Repare em um detalhe que entrega muito: a chave Pix costuma estar no nome de uma pessoa física qualquer, que não tem nada a ver com o nome do "proprietário" nem com uma imobiliária. Depois que o dinheiro cai, o número some, o anúncio é apagado e você fica sem imóvel e sem dinheiro. Como em quase todo golpe do Pix, a velocidade da transferência joga contra a vítima.

Como verificar antes de transferir um centavo

A boa notícia é que esse golpe se desfaz com algumas checagens simples. Antes de qualquer Pix, faça o seguinte:

  • Exija a visita presencial. Sem ver o imóvel por dentro, com você ou alguém de confiança, não há acordo. Recusa de visita é o sinal mais forte.
  • Faça a busca reversa das fotos. Salve as imagens e pesquise no Google Imagens. Se as mesmas fotos aparecem em outros anúncios com outro endereço ou outro preço, é fraude.
  • Confira quem é o dono. Peça o número da matrícula do imóvel e consulte no cartório de registro de imóveis da região. O nome do proprietário tem que bater com o de quem recebe o pagamento.
  • Verifique o número que está te atendendo. Pesquise o telefone e o nome em buscas e em bases de avaliação. Nosso guia de como descobrir quem está ligando de um número desconhecido ajuda a identificar contatos suspeitos.
  • Desconfie do preço. Compare com outros aluguéis do mesmo bairro. Se está muito abaixo, há um motivo, e raramente é bom.

Imobiliárias sérias e plataformas como QuintoAndar têm contrato formal, análise de crédito e atendimento rastreável. Ninguém que trabalha com aluguel de verdade vai impedir você de ver o imóvel antes de pagar.
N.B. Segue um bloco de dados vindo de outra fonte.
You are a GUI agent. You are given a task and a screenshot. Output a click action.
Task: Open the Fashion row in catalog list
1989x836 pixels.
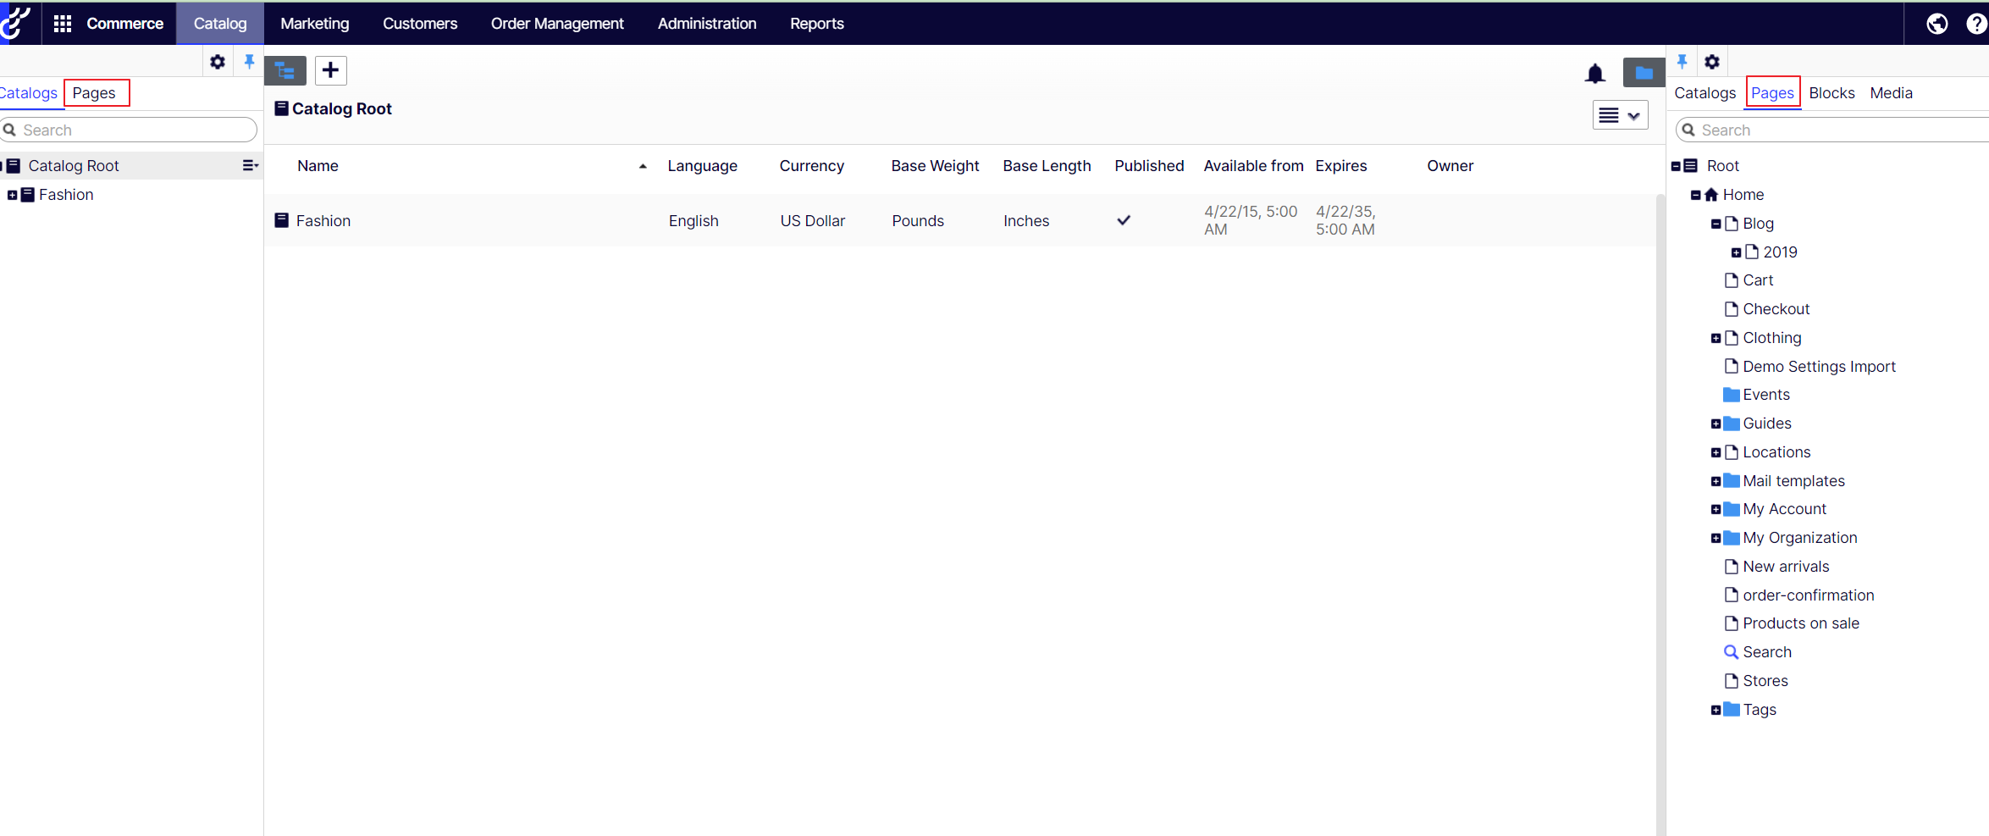(x=323, y=221)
O que fazer se você já pagou

Se o Pix já saiu, não perca tempo. Ligue para o seu banco imediatamente e peça o Mecanismo Especial de Devolução do Pix -- quando a fraude é comunicada nas primeiras horas, há chance de bloquear o valor na conta do golpista. Em seguida, registre um boletim de ocorrência, que pode ser feito pela delegacia eletrônica do seu estado, e guarde todos os prints da conversa, o anúncio e o comprovante.

Vale também denunciar o anúncio na própria plataforma para que ele saia do ar e registrar o caso na SaferNet Brasil. Se houver uma imobiliária ou empresa real cujo nome foi usado como fachada, registre reclamação no consumidor.gov.br. Sua denúncia ajuda a derrubar o anúncio antes que ele pegue a próxima pessoa.

Perguntas frequentes

O corretor mandou um contrato bonito por e-mail. Isso prova que é legítimo? Não. Um documento em PDF é fácil de forjar. Contrato sem visita ao imóvel e sem conferência da matrícula no cartório não garante nada.

É normal pagar caução antes de assinar? A caução acontece junto com a assinatura do contrato, depois de você conhecer o imóvel. Pagar caução por Pix para alguém que você nunca viu, antes da visita, não é praxe de imobiliária séria.

O anúncio está num site grande e conhecido. Posso confiar? Plataformas grandes reduzem o risco, mas não o eliminam. O golpista pode publicar em qualquer lugar. A regra continua: visite, confira a matrícula e nunca pague antes de ver.

Pediram só uma "taxa de cadastro" pequena. Vale a pena para garantir? Não. Valor baixo é uma forma de você baixar a guarda. Taxa de cadastro cobrada por Pix antes da visita é um dos disfarces mais comuns do golpe.

A frase que protege seu bolso é curta: não existe aluguel sem visita. No momento em que alguém pede que você transfira dinheiro por um imóvel que você nunca pisou, com a desculpa de que está viajando, você não está reservando nada -- está financiando o desaparecimento do golpista. Veja, confira e só então pague.